Projected by many to be the first pick, Joeckel, who left College Station after a stellar junior season that included All-Southeastern Conference and All-America honors, won’t have to wait long to learn his NFL fate.
“You look at everything, from the physical tools, to the mental ability, to the experience of 39 career starts — the last year in the SEC, the best competition you could face in the country — this guy has no major flaws,’’ said ESPN draft analyst Todd McShay. “I think he’s going to come off the board very quickly when you start to look at this year’s class.’’
If he is selected by the Chiefs, who own the first pick, Joeckel would be happy making Arrowhead Stadium his professional home.
“Yeah, that would be awesome,’’ Joeckel said at the NFL Combine in Indianapolis. “Definitely, that would be a cool place to go. I’ve been to Kansas City once before, and I loved the barbecue there.’’
Joeckel will have plenty to sink his teeth into if the Chiefs make him their top pick. Joeckel has had some late competition for the top pick from Central Michigan tackle Eric Fisher, who enjoyed an impressive Combine performance.
“Coming into this thing I wanted to be the first tackle taken in the draft,’’ Joeckel said. “I know it’s a competition between me and [Fisher] and, you know, [Oklahoma’s] Lane Johnson. It’s a good type of competition between all of us. That’s one of the fun parts about the Combine — the competition aspect of it, going against some of the best athletes at your position in the country.’’
According to B.J. Anderson, Texas A&M’s offensive line coach, Joeckel left no doubt about his status as “the best offensive lineman in college football.’’ That much was evident to Anderson well before the season, and well before he arrived at A&M from Houston.
“Well we recruited Luke when we were at the University of Houston,’’ Anderson said. “We had him and his brother Matt in for a visit down at U of H and, of course, offered both of them.
“We were extremely familiar with Luke’s skill set and how special of a guy he was. I was excited when I got to A&M, of course, because I knew what I had [in him]. I was excited to get my hands on him and to get to coaching him.’’
It came as no shock to Anderson when Joeckel and his bookend at right tackle, Jake Matthews, the son of NFL Hall of Fame offensive lineman Bruce Matthews, pushed each other every day in practice and set “a real high standard of play and standard of preparation,’’ Anderson said.
“They prepared like NFL-caliber guys prepare,’’ Anderson said. “It helped the whole group. It helped the whole offensive line . . . They had the same approach as the pros when they were juniors in college, very thorough with the film evaluation and the opponent study.’’
Joeckel’s attention to detail and his technical acumen was apparent when he tangled against tough cats such as LSU defensive ends Barkevious Mingo and Sam Montgomery.
“SEC defensive lines are stout,’’ Joeckel said. “They are the best defensive lines in the country.
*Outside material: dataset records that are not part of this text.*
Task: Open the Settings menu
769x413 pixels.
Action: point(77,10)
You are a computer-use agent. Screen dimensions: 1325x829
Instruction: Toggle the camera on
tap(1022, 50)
Going from the Big 12 to the SEC, you can definitely see a difference, you can see it on film and you can definitely see it playing against it. I think it’s a great steppingstone to go to the NFL after playing against the top guys I played against this year, and I’m excited about that next step.’’
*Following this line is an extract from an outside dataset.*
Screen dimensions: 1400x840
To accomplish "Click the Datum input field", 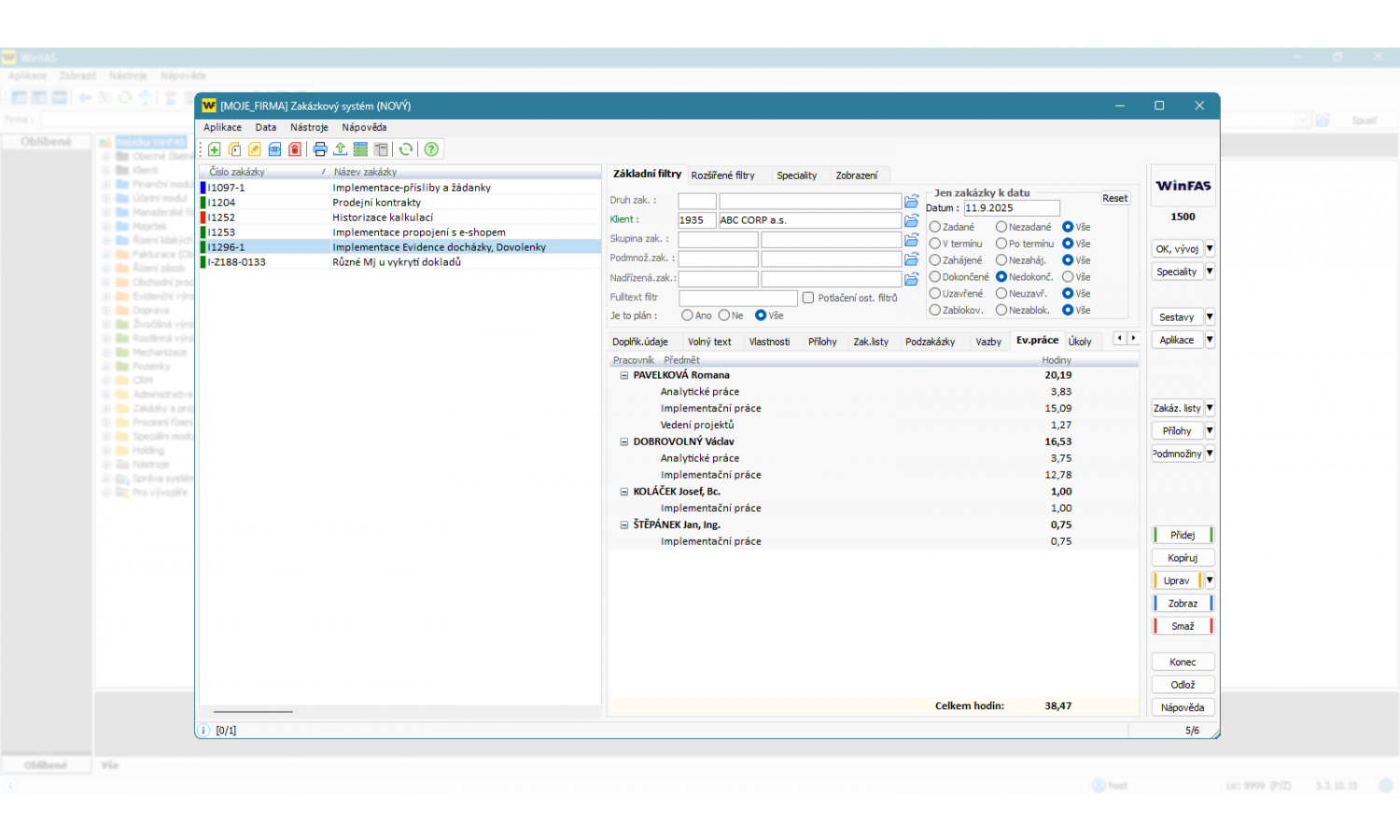I will click(x=1011, y=208).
Although the Aggies shocked the nation by toppling No. 1 Alabama, 29-24, last Nov. 10, a momentous triumph that served as the launching point of Johnny Manziel’s Heisman Trophy campaign, Anderson believed Joeckel gained more notoriety by holding his own against Mingo and Montgomery in a 24-19 loss to LSU Oct. 20.
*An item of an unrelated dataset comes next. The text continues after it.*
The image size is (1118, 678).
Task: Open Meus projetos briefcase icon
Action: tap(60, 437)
“He had a lot of good games, but any time you play people like LSU had with Mingo and Montgomery, defensive ends of that quality that get so much respect nationally, going out and being able to play well against those guys kind of proved to everybody what kind of player Luke was,’’ Anderson said.
That much was evident to NFL scouts from the body of work Joeckel put on film.
“He’s a guy that’s going to be able to come right in to the NFL and play immediately,’’ Titans coach Mike Munchak said. “You watch him on tape and you watch him on TV, and he’s a special guy. I know he went against a lot of good defensive ends in college and you see he’s up to the challenge.
“Again, he’s a very special player.’’
After the Aggies wrapped up their 11-2 season with a 41-13 victory over Oklahoma in the Cotton Bowl, Joeckel tested the waters and received a favorable draft grade from the NFL Players’ Association. His decision to leave was a no-brainer. He took out a full-page ad in the student newspaper to explain his decision and express his gratitude for the fans’ support.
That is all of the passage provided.